*Your assignment*:
From the retirement post below, reproduce word for word everything from "Tuesday, August 7, 2012" down to "that with me.".

─── Text shown

Tuesday, August 7, 2012

Officially Day #1 of Retirement......

Way back in May when I retired, I couldn't decide what the first day of retirement would really be. It wasn't that Memorial Day, the Monday after my last day of school, because I would have been off work that day ANYWAY. It wasn't any of the days after that, because I would have been off (theoretically anyway) for the whole summer.

Ultimately I decided my first official day of retirement would be the day I WOULD have gone back to school if I hadn't retired. I'm sure both of you were agonizing over that with me.

I couldn't decide if I would feel a tremendous sense of freedom as the day approached, gloating (even if only in my mind) over the fact that a whole bunch of people had to go back to work and I DIDN'T. Or if I would feel nostalgic, missing my friends and wondering what I'm going to do with myself now that a huge part of my identity is finished. Kaput. Out of here.

When it was all said and done, how I felt was .....

I almost forgot. The day completely slipped up on me.

One of my former co-workers called last week to ask if I could come to school and perhaps answer the phones some this week (more on that in a moment), and I readily agreed. I pictured myself sitting at the front desk, watching the Olympics on the computer (what were they gonna do, fire me?), and asking the new principal the answer to every single question that came through the door or on the phone. I thought it was the next-to-the-next-to-the-last week before teachers came back.

──────
─── Dataset excerpts

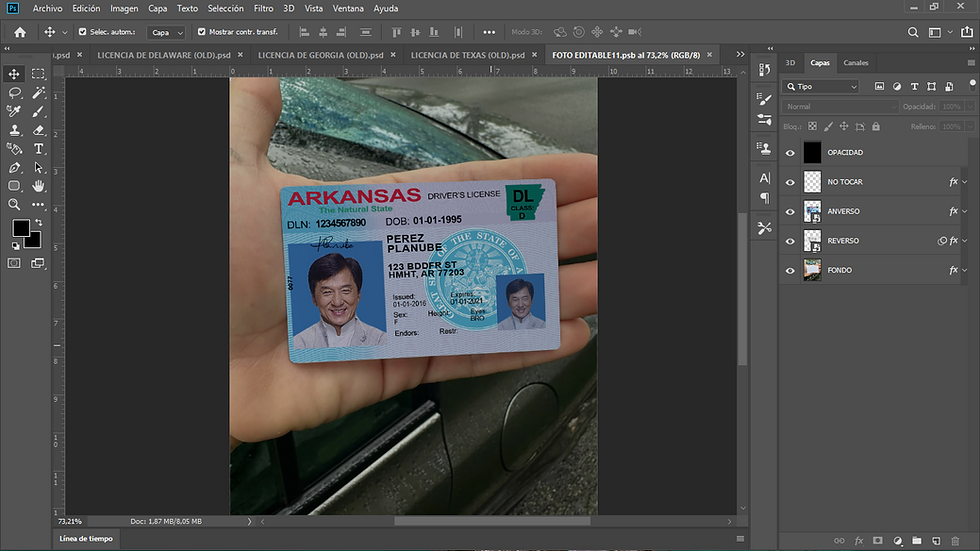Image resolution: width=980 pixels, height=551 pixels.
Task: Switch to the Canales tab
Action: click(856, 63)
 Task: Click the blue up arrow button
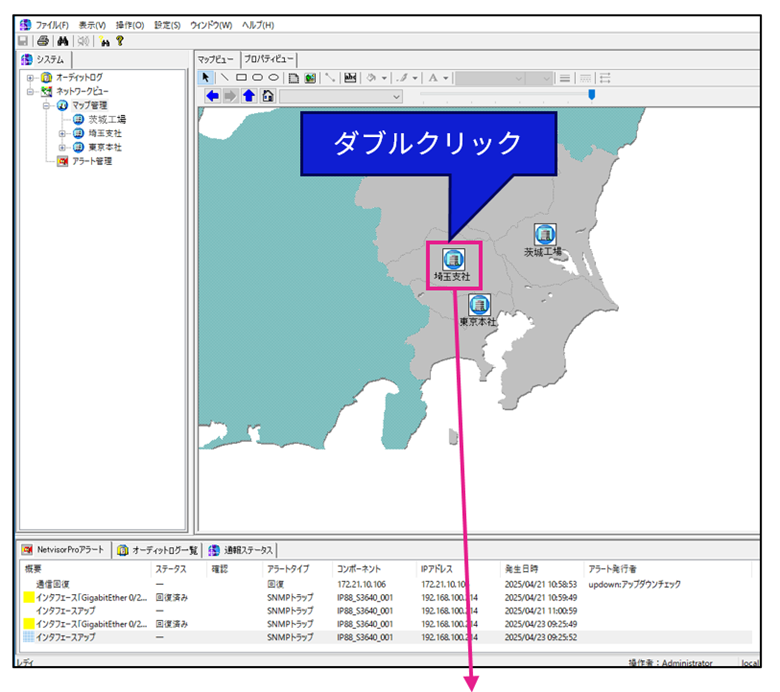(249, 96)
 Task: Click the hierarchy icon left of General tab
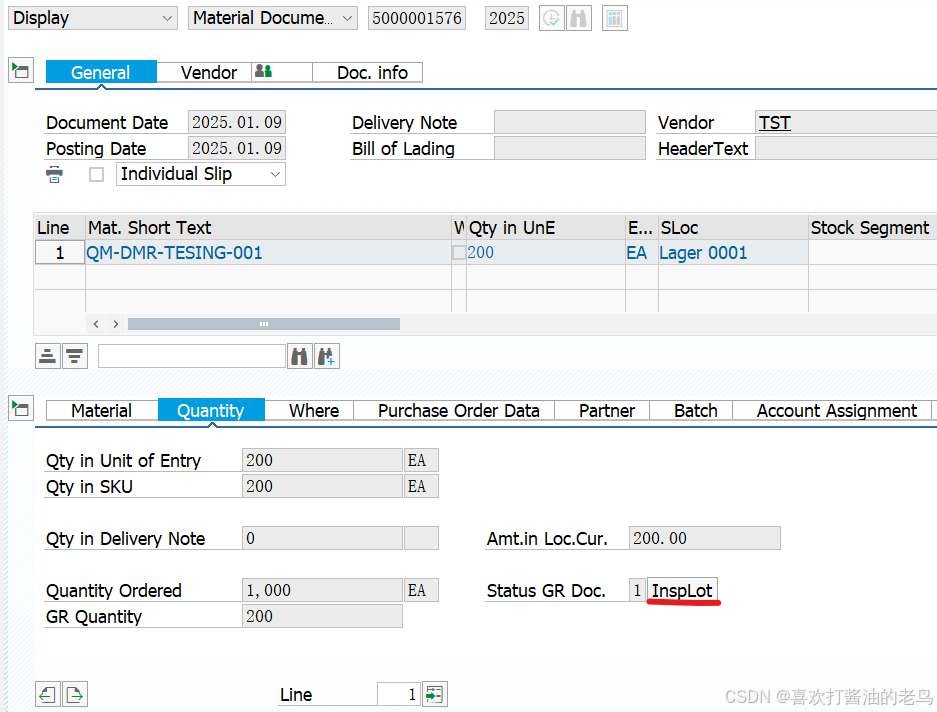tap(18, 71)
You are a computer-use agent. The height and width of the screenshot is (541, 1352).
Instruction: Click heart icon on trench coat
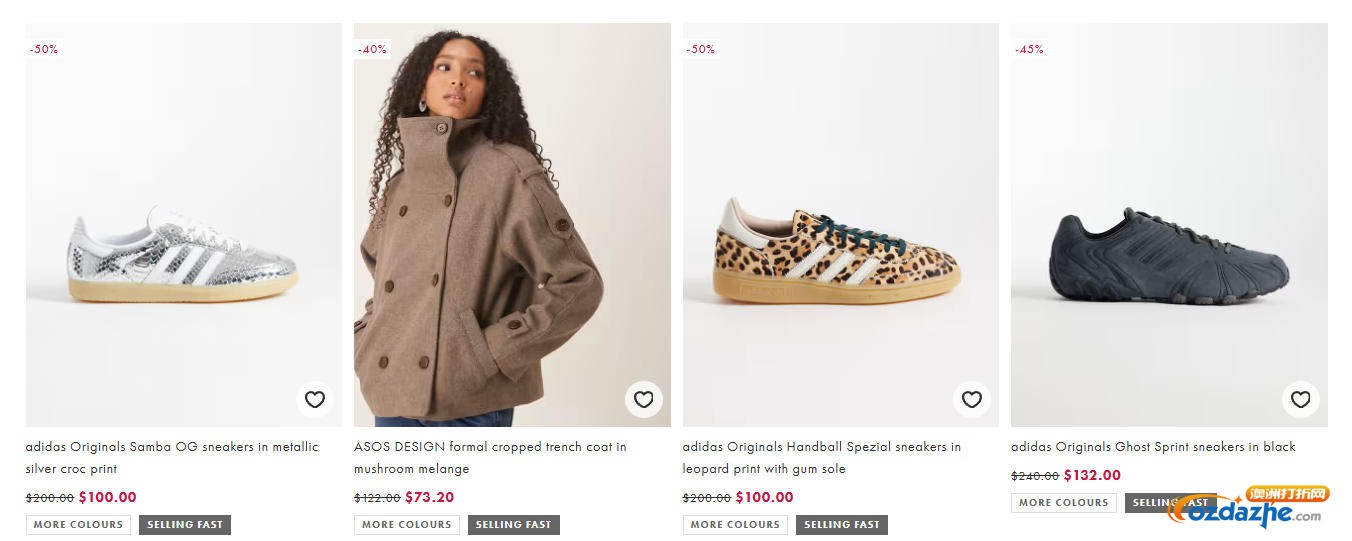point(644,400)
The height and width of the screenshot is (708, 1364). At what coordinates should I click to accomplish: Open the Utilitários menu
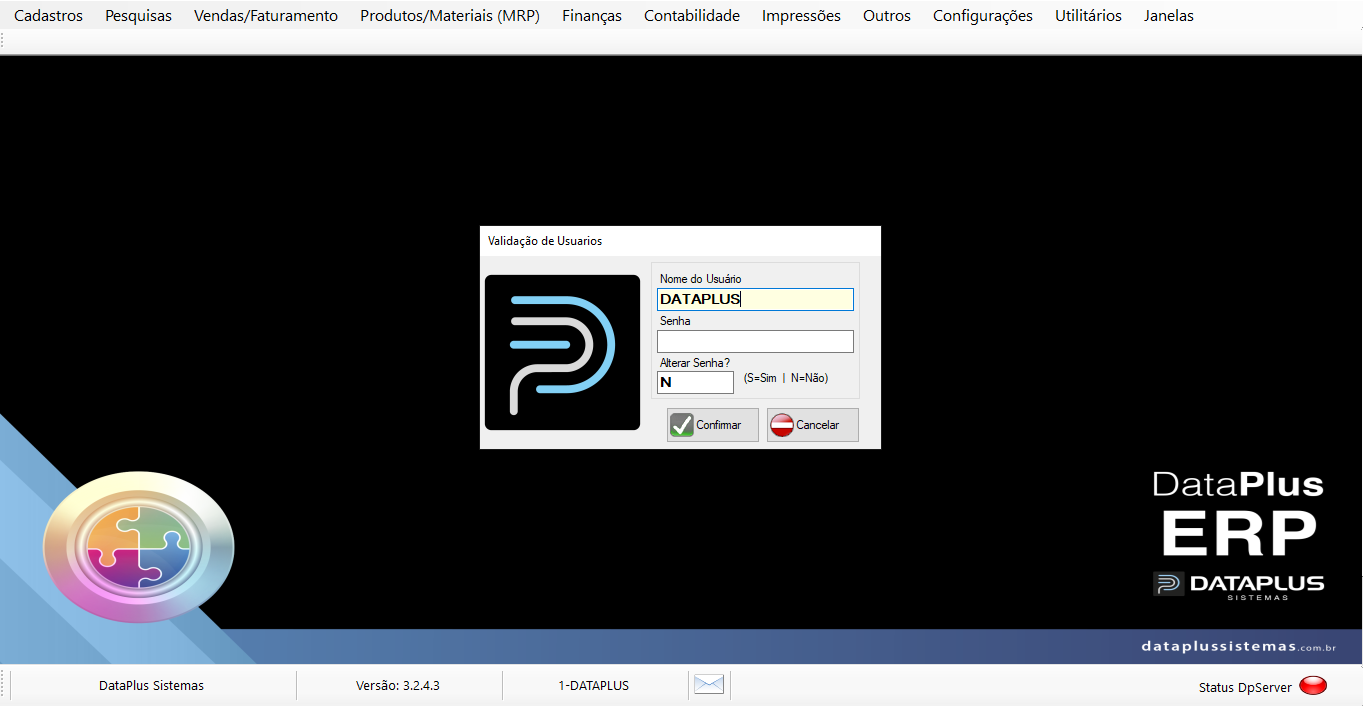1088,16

──────
─── Dataset excerpts

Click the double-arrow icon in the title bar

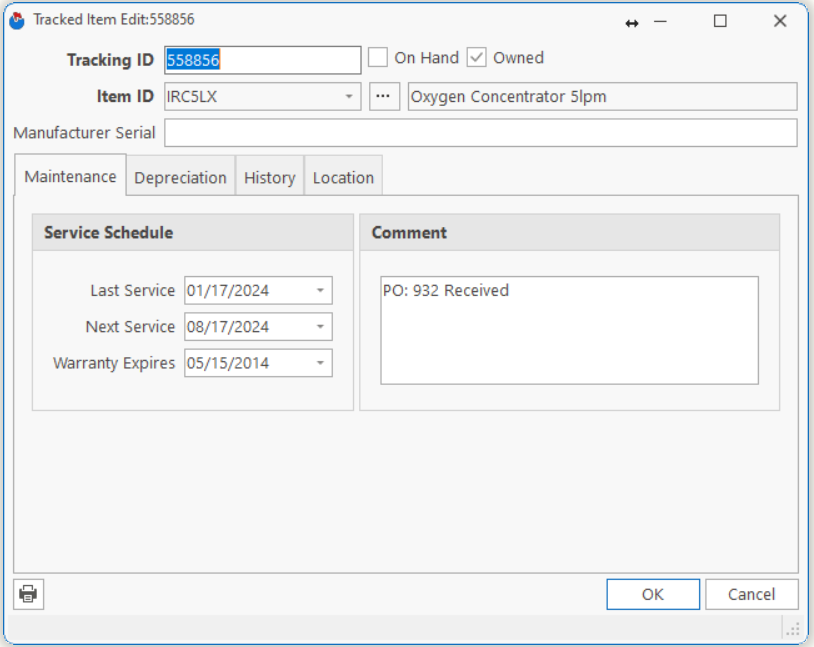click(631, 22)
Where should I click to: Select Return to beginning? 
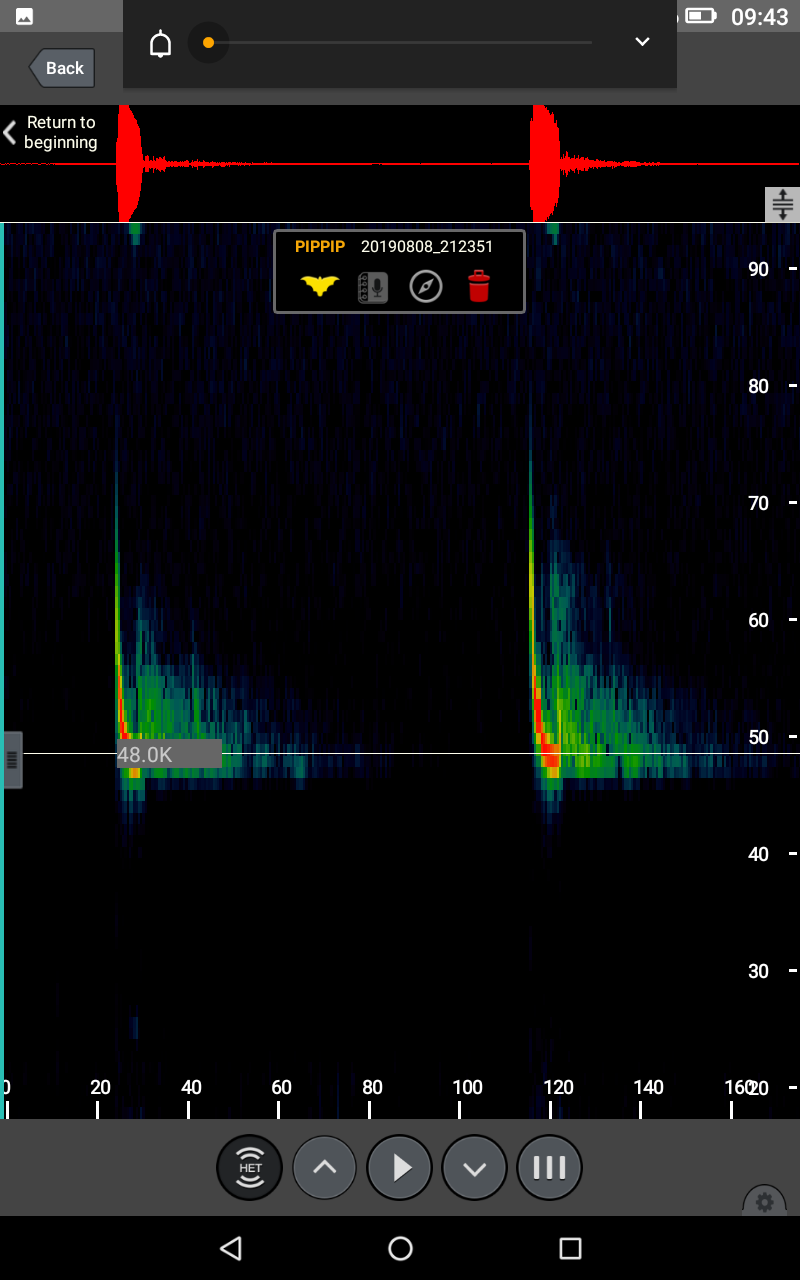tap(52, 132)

──────
─── Dataset excerpts

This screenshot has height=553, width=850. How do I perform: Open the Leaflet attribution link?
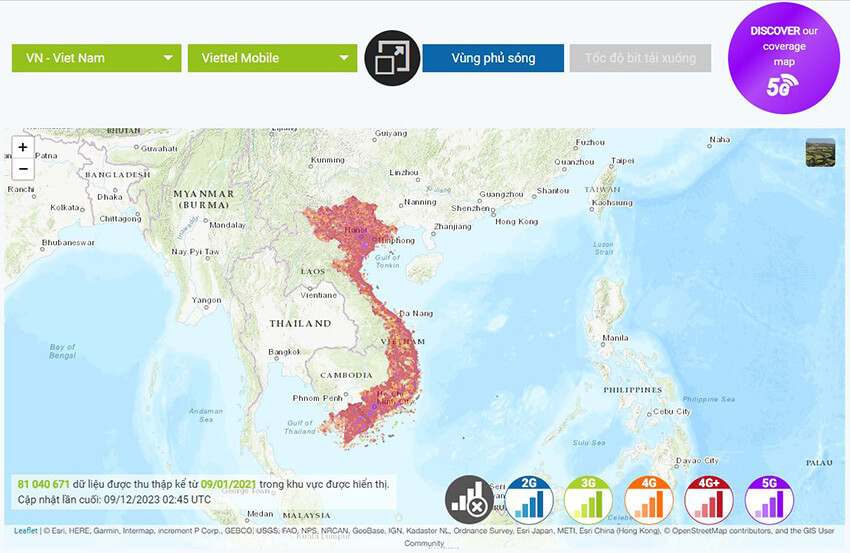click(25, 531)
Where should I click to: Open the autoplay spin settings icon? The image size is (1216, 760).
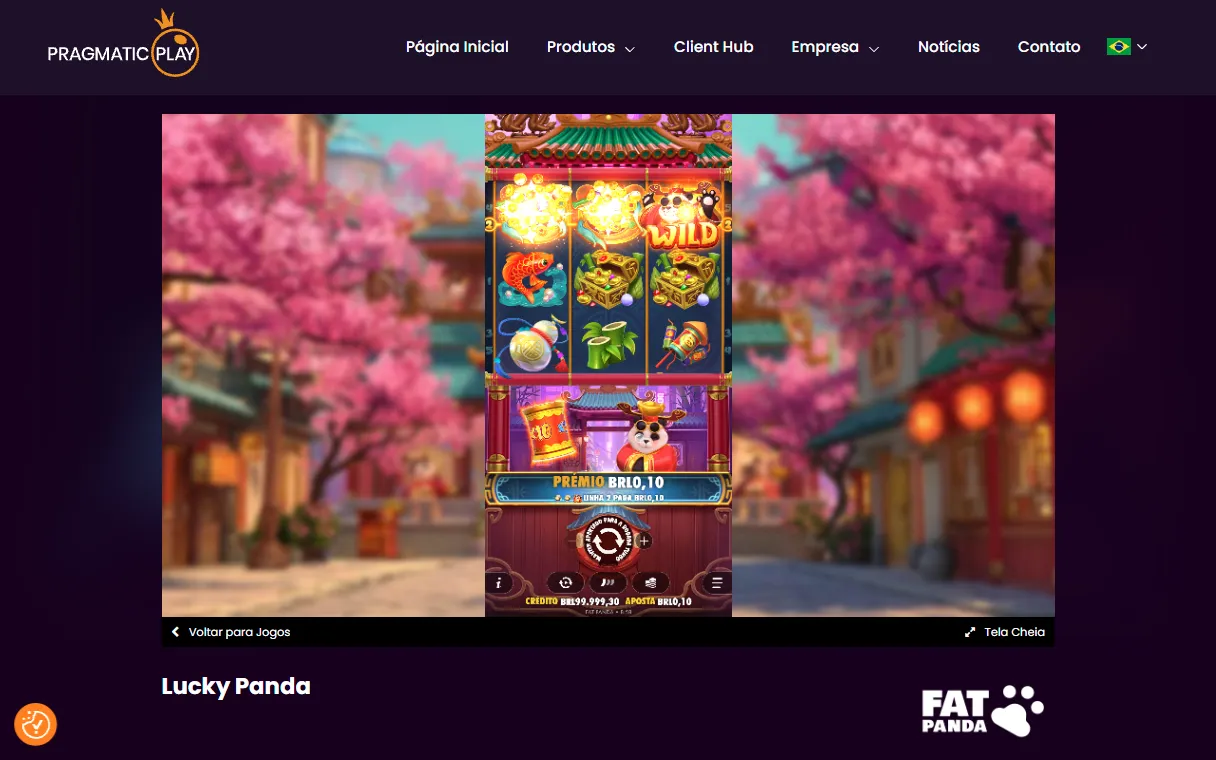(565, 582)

──────

*Written reply*:
Tuesday, August 7, 2012

Officially Day #1 of Retirement......

Way back in May when I retired, I couldn't decide what the first day of retirement would really be. It wasn't that Memorial Day, the Monday after my last day of school, because I would have been off work that day ANYWAY. It wasn't any of the days after that, because I would have been off (theoretically anyway) for the whole summer.

Ultimately I decided my first official day of retirement would be the day I WOULD have gone back to school if I hadn't retired. I'm sure both of you were agonizing over that with me.